JIŘÍ Y SUCHÁNEK![]()
Jiří Y Suchánek is known primarily for his sound and intermedia installations, in which he often involves natural, chaotic and thermodynamic processes to generate and control the sound they produce. He promotes the idea of open, shared authorship, where the environment is a co-author and its selected aspects are captured and translated into sounds using apparatuses that he himself invents, manufactures, and assembles. Through sonification of chaotic processes, he explores the possibilities of experiencing and discovering reality through sound. His music practice is also driven by his interest in non-linearity and organic sound forms that are based on observations of nature and that often defy the rational schemes and precise repetitive patterns produced by machines and software. At the same time, his music is characterized by a great attention to detail, spectral richness and perhaps even ecological balance. In his intermedia work, he routinely combines sound, light, objects, mechanics, electronics and code with carefully chosen spaces.
For his Atom Tone project, a sonification of Mendeleev's periodic table and the spectral lines of atoms, he received the Excellence in Sound Art and Sound Design Award at the prestigious international conference klingt gut! Symposium on Sound in Hamburg, 2018.
He has created a large number of long-term multimedia installations that were featured at many international festivals and conferences such as CTM, Unsound, ICAD, NEXT, NCCA, STIMUL, ENH, NIME, klingt gut! STEIM, and Institute of Sonology.
For SONDA festival he has composed a new synesthetic experimental set that combines laser beam with electroacoustic music.
TRYCHTÝŘ

The TRYCHTÝŘ project is a pilot artistic and social experiment that explores the possibilities of creative group collaboration and encourages mutual learning by working together. The project was launched by SVITAVA Association, which addressed the public through an open call and selected a group of 20 artists of different backgrounds who did not know each other.
Through regular meetings in the SVITAVA studios, ideas, intersections and collaborations began to emerge with the aim of diverse artistic interventions at the SONDA Festival. Thus, TRYCHTÝŘ provided the participants with the opportunity to take an active part in creating the festival's content and to present their work in an international context. The form of the interventions is very open - from scenography, full-dome video projections, (not only) musical performances, to installations, interactive objects or unexpected micro and macro immersive situations.
The TRYCHTÝŘ project is a great adventure for all involved, the outcome of which remains unknown until the last moment.

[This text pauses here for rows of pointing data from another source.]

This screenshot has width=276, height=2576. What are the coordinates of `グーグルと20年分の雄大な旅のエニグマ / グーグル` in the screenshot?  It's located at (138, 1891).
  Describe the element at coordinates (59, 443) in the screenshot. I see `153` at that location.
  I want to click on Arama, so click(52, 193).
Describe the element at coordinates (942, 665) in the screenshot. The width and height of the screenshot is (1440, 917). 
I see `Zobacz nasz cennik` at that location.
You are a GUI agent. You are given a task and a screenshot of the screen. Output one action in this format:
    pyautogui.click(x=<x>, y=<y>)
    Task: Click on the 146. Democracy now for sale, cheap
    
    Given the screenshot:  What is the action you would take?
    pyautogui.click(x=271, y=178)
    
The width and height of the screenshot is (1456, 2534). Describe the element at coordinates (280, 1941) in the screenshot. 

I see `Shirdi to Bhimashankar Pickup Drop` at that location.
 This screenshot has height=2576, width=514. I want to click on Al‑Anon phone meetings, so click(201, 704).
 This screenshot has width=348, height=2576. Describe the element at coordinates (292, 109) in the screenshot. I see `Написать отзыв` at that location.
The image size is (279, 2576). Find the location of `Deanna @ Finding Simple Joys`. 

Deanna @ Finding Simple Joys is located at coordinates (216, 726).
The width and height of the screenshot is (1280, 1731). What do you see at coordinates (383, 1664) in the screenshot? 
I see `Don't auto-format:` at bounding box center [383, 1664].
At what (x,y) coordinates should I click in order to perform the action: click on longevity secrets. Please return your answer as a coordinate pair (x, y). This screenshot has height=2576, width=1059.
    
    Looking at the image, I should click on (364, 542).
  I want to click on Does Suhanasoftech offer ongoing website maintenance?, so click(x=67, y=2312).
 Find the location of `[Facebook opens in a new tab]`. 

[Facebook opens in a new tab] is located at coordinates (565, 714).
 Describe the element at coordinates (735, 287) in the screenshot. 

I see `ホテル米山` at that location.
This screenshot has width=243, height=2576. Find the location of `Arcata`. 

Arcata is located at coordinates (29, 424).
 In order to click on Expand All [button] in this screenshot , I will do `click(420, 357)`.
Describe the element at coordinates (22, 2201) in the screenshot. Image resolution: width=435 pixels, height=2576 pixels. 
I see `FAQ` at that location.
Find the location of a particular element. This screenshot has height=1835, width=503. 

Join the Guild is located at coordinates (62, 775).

The following artists are participating in the project: Filip Dobrocký, Jana Pavla Francová, Martin Hurych, Jena Jang, Lucie Jestřabíková, Karolína Kohoutková, Krištof Krupa, Katarina Marošiová, Josef Eduard Masáryk, Andrej Nechaj, Jakub Nečas, Kryštof Pátra, Valeriia Riazanova, Seth Rozanoff, Matúš Stenko, Anna Stepanova, Veronika Šmírová, Zuzana Štefková, Tomáš Urík.